近日,微软发布了生成式人工智能模型最新成员Phi-4,它在多个领域相较于前一代模型均有所改进,尤其在解决数学问题方面表现突出,这主要得益于训练数据质量的提升。
Phi-4是微软最新推出的小型语言模型,拥有140亿个参数。在GPQA研究生水平、MATH数学基准中,分别达到了56.1和80.4超过了GPT-4o,同时也超过了同类型的开源模型Qwen 2.5-14B和Llama-3.3-70B。在美国数学竞赛AMC的测试中,Phi-4达到了惊人的91.8分,再次超过了GeminiPro 1.5、GPT-4o、Claude 3.5 Sonnet、Qwen 2.5等知名开闭源模型,甚至整体性能可以与4050亿参数的Llama-3.1相媲美。
微软将Phi-4的性能提升归因于使用了“高质量合成数据集”以及来自人类生成内容的高质量数据集,并进行了未公开的训练后改进。
1、使用高质量合成数据
Phi-4使用了种子策划、多Agent提示、自我修订工作流、重写和增强以及指令反转等多种合成方法,有效解决了传统无监督数据集的缺点。
- 种子策划:合成数据生成的起点。Phi-4从多个领域提取高质量的数据种子,为合成数据生成打下坚实基础,使得能够创建针对模型训练目标的练习、讨论和推理任务。
- 多Agent提示:允许不同智能体之间进行交互对话,从而创造出更加多样化且贴近真实应用场景的交流场景。
- 自我修订工作流:鼓励模型参与到自身的编辑过程中,以此提高输出内容的质量和一致性。

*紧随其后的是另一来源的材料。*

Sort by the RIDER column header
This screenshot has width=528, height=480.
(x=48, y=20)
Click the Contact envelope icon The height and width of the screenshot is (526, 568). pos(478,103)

- 指令反转:可以增加模型处理不同类型问题的能力,进一步增强了其灵活性和适应性。
2、创新训练方法
为了确保phi-4能在广泛的任务类型上表现出色,研究人员使用了一系列针对性创新训练方法,并根据实际需求调整各类数据的比例。尤其是针对长上下文理解能力的需求,phi-4增加了rope位置编码的基础频率至25万次,并相应地降低了最大学习率,以更好地适应更长的文本序列。
这种做法有效提升了模型对于复杂结构化信息的理解力,使其在面对需要综合分析多个段落甚至整篇文章的问题时也能游刃有余。phi-4还特别注重了不同类型数据之间的平衡,避免某类数据过多导致其他方面性能下降的情况发生。
在phi-4的后训练过程中,研究团队采用了两种形式的DPO数据对模型进行了强化训练。
- 基于人工标注的SFT数据:即由专家精心挑选并标记好的问答对。
- 自动构建的DPO对:通过搜索重要的转折点,将原始对话片段拆分成多个选项,并让模型从中选择最优解。
通过结合这两种方式,phi-4不仅学会了如何产生更符合预期的回答,还能够在不同情境下灵活调整语气和风格,从而提供更加个性化的交互体验。
此外,phi-4还引入了一些创新性的后训练方法,以增强其在特定领域内的表现。这种方法有效地解决了传统无监督数据集中常见的逻辑不严密等问题,使得phi-4在数学竞赛类题目上的准确率达到了惊人的80.4%,远超其他同类产品。